# WHAT THIS TASK INVOLVES
From the entries below, retype only the lines from the one with "The height and width of the screenshot is (1049, 689)." through the one with "Given: Select the Business category chip", exactly as written.

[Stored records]

——————————

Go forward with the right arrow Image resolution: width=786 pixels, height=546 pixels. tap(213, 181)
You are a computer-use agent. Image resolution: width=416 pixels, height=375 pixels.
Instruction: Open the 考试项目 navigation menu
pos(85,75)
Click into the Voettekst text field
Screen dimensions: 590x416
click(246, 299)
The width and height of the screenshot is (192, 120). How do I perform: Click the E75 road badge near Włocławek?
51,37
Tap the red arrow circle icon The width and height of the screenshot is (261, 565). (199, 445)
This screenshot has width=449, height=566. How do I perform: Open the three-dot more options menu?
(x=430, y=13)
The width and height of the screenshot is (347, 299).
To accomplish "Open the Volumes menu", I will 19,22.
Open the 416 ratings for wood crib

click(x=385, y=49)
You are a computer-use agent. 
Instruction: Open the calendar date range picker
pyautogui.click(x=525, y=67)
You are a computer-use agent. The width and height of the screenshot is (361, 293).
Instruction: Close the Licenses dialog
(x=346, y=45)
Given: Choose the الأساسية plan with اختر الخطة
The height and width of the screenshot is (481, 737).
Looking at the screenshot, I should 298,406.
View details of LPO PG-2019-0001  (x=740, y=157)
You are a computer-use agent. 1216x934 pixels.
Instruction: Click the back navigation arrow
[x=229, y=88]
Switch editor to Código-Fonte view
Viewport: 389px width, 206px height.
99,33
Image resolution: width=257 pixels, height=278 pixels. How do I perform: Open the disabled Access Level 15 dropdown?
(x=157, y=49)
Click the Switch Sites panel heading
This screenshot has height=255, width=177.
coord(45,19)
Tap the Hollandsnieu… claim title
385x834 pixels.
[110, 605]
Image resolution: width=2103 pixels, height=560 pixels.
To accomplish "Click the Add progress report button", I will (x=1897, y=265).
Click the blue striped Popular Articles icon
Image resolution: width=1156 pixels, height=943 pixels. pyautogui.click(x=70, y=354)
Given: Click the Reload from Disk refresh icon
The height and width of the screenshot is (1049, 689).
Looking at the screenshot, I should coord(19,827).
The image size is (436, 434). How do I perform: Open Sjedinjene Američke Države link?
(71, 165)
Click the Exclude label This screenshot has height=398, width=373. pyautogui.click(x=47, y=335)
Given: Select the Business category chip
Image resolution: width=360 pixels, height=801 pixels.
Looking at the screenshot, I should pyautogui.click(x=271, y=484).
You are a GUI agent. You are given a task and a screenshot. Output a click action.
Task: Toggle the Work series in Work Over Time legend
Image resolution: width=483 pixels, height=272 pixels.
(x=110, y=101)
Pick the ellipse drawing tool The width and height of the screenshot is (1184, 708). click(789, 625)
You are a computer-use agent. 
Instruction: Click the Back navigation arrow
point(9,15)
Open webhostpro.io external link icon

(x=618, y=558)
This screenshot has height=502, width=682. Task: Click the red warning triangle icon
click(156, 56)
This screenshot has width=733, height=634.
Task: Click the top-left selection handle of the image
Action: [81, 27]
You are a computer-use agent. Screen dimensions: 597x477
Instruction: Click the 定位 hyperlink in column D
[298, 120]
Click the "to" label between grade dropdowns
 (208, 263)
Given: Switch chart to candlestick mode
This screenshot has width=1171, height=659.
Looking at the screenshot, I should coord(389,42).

——————————

# OUTPUT OF THE TASK
The height and width of the screenshot is (1049, 689).
Looking at the screenshot, I should coord(19,827).
The image size is (436, 434). How do I perform: Open Sjedinjene Američke Države link?
(71, 165)
Click the Exclude label This screenshot has height=398, width=373. pyautogui.click(x=47, y=335)
Given: Select the Business category chip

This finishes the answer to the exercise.